Está provado que o ser humano teme esse encontro consigo mesmo, talvez até mais hoje do que na época de Pascal. Prova disso é o estudo mencionado por Erling Kagge em seu livro.

Pesquisadores de duas universidades norte-americanas trabalharam com um grupo de voluntários que se ofereceram para passar um certo tempo sozinhos , sentados em uma sala sem entretenimento. O único estímulo possível era apertar um botão que liberava um pequeno choque elétrico sofrido pelo próprio voluntário.

Por incrível que pareça, muitos deles apertaram o botão várias vezes - algumas centenas de vezes. Eles preferiam aquele sentimento desagradável e agressivo a não sentir nada . Talvez porque sentar quieto e pensar parecesse mais ameaçador para eles.

Como praticar a serenidade interior

Em seu livro Silêncio, Thich Nhat Hanh apresenta uma maneira fácil de sair do ruído em que vivemos imersos. De alguma forma, respondendo à segunda questão com a qual abrimos este artigo, para encontrar o silêncio são necessários apenas três gestos simples: pare, respire e silencie o pensamento.

Sobre a primeira questão, o que é o silêncio, o monge vietnamita considera um erro acreditar que o silêncio é uma ausência de som, uma anomalia externa. Como aqueles que darem os três passos que ele propõe verão, o silêncio é uma força interior que todos nós temos. O que acontece é que raramente ousamos ouvi-lo . Em vez disso, o “rádio” da nossa mente - Thich Nhat Hanh chama de PSP: pensar sem parar - emite ruídos para cobrir o silêncio.
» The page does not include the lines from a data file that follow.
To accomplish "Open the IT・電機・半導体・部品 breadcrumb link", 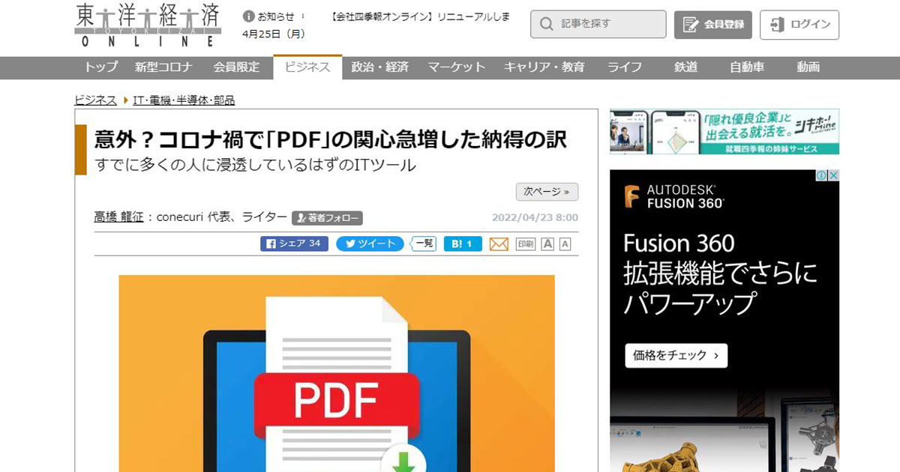I will [184, 100].

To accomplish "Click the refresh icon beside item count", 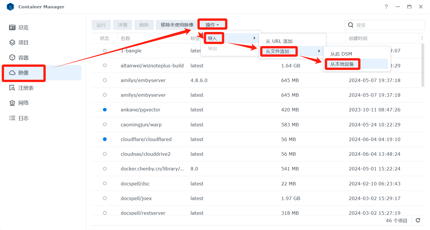I will point(418,221).
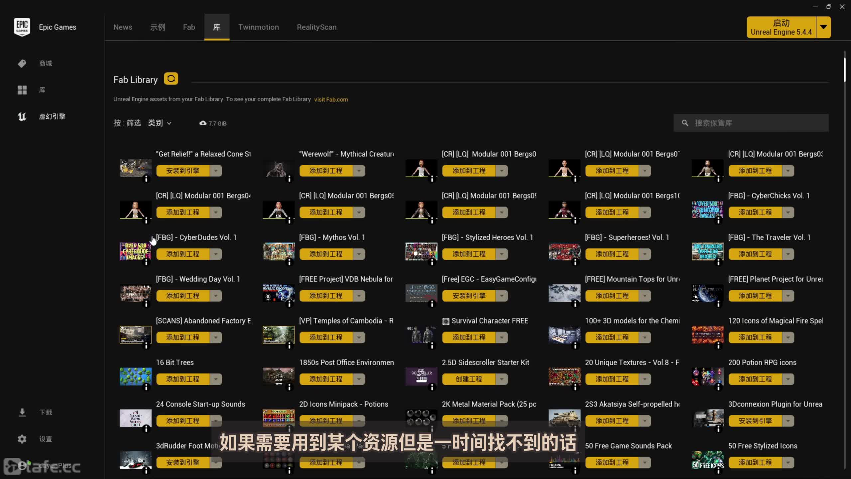Screen dimensions: 851x479
Task: Open 设置 settings gear icon
Action: point(22,439)
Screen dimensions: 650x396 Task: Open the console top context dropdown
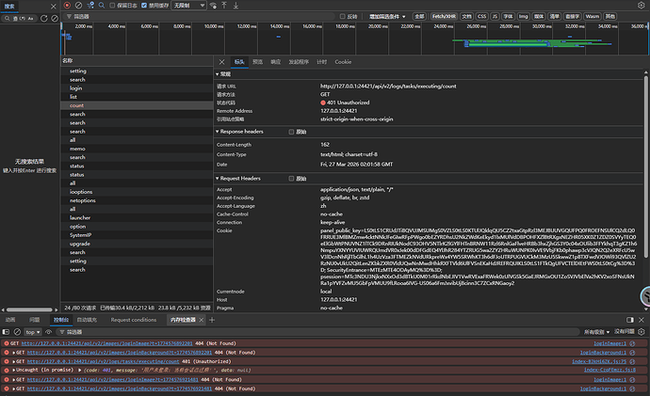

No entanto, como este mestre espiritual afirma: "Somente quando a mente ficar quieta, seremos capazes de ouvir quem somos e qual é o nosso propósito na vida, as duas chaves para a harmonia e a felicidade."

Interpretar silêncio

Em 1952, John Cage surpreendeu o mundo com uma composição que consistia em 4 minutos e 33 segundos de silêncio. Para isso, o pianista sentou-se em frente ao teclado antes da partitura com a palavra Tacet , o que indica que o músico não deve tocar durante o tempo estipulado que dá nome à peça: 4'33 ''.

Alguns críticos acham que a intenção de Cage era que os espectadores ouvissem os sons que são produzidos em uma sala silenciosa, que seria a partitura oculta e sempre diferente. Em qualquer caso, esta experiência artística revela que o silêncio está em toda parte, sempre à espera de ser ouvido.